Beaconsfield Junior High is building a sense of togetherness, belonging

Students attending the Friday night gathering at Beaconsfield Junior High play games and musical instruments, draw or just hang out. (Greg O'Leary)

You might think the last thing students would want to do after a long week in the classroom is go back to school on a Friday night, but that is exactly what's happening at Beaconsfield Junior High in the west end of St. John's. 

'What I've seen is a real momentum, a real spirit, a real sense of togetherness...' - Greg O'Leary, principal

Since the end of September, the school — which has around 530 students from four different elementary schools in the area  — has been opening up the gymnasium for a couple of hours on Friday nights.

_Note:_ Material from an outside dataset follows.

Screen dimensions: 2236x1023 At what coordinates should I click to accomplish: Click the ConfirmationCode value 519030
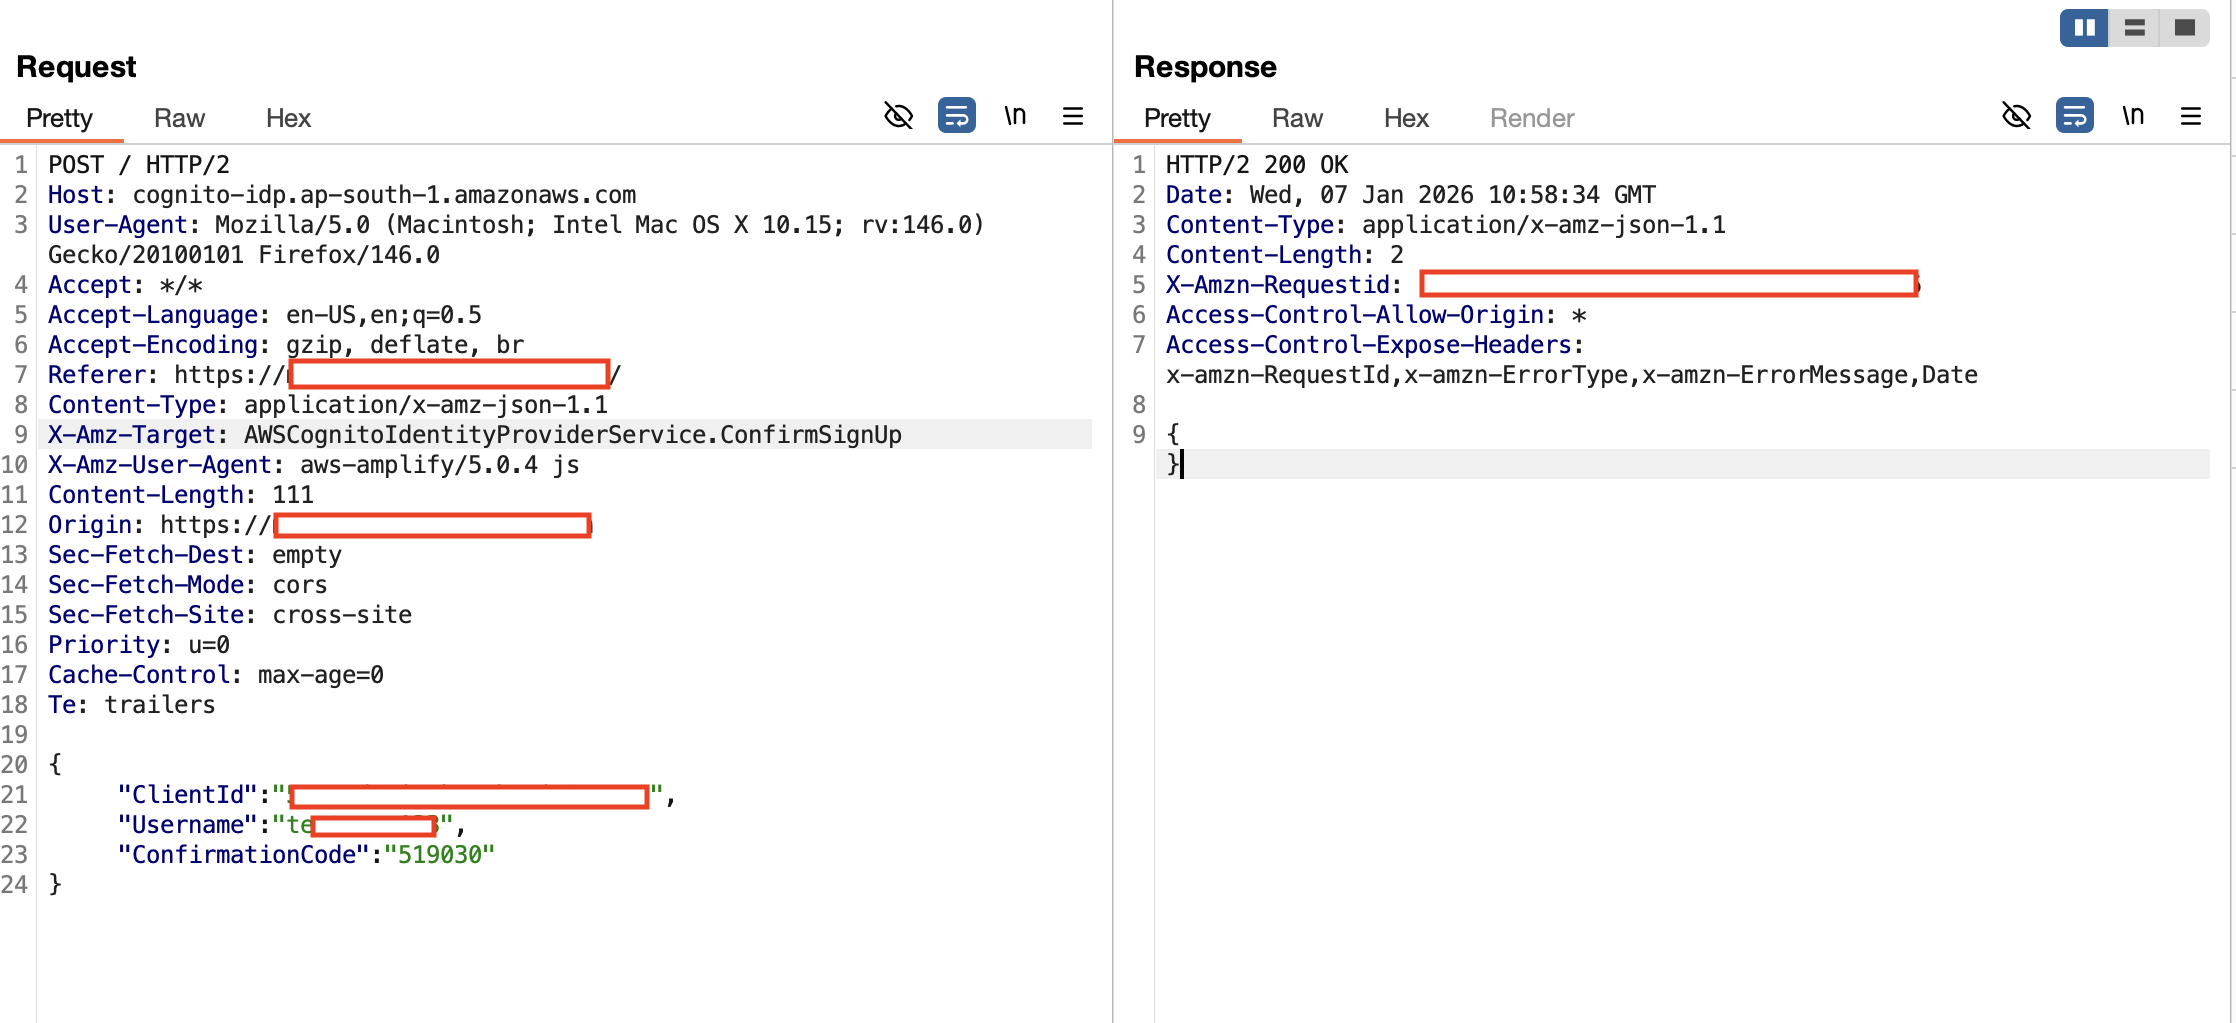click(439, 855)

"I thought 'Why don't we do something to build a feeling of togetherness and belonging?' So I decided to open the gym," said Principal Greg O'Leary. 

"But the idea was just to open the ball room so students could play four different sports in four different parts of the gym."

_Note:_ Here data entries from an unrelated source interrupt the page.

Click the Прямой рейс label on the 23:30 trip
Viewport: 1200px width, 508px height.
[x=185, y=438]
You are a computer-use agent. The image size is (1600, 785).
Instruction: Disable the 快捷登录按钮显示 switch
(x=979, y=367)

Before every Friday night session, the students gather for a motivational pep talk from O'Leary about respect, having fun together and making sure everyone is included. (Rosalita Durdle)

O'Leary was expecting about a dozen students to show up for the first session, but more than 80 kids turned up, and not all of them were interested in sports. 

Some brought sketch books or iPads, others gathered to chat on the stage or hang out on mats in the back of the gym.

O'Leary said what's been happening has exceeded his wildest expectations.

O'Leary says teachers are getting as much out of the experience as the students. (Greg O'Leary)

"They just wanted to be around each other ... so it started to turn into something different," he said.

"So now we have artists, we have gamers, we have weightlifters, and then the music teacher started to come and now we have musical instruments going and it's become this big, diverse, eclectic thing happening at the school."

Mixing and mentoring

O'Leary said he's now seeing kids hanging out with kids with different interests, and older students taking a leadership role with younger children.

He even has more teachers than he needs volunteering to take part on Friday nights, and parents are showing up as well.

Principal Greg O'Leary started at the school in September, and says he wanted to come up with a way for students to get to know him, their teachers and each other. (Colleen Doyle-Brown)

"We think in society that everything is competitive, students don't want to be in school, and this thing has turned everything on its head," O'Leary told CBC Radio's St. John's Morning Show.

"I think it says a lot about what young people want, they want connection. And in society right now, I think a lot of people — including adults — feel very disconnected."  

More than 80 kids showed up the first Friday night gathering. Now, more than 100 students regularly participate. (Greg O'Leary)

O'Leary said the bonding happening between students, and between students and staff, is being noticed in the classroom as well.

"What I've seen is a real momentum, a real spirit, a real sense of togetherness that has really transformed every aspect of the school — academically as well as socially," said O'Leary.

The plan is to keep the sessions, called the Friday Night Community Building Initiative, running throughout the school year.

"As a principal it's pretty exciting to be a part of this," O'Leary said.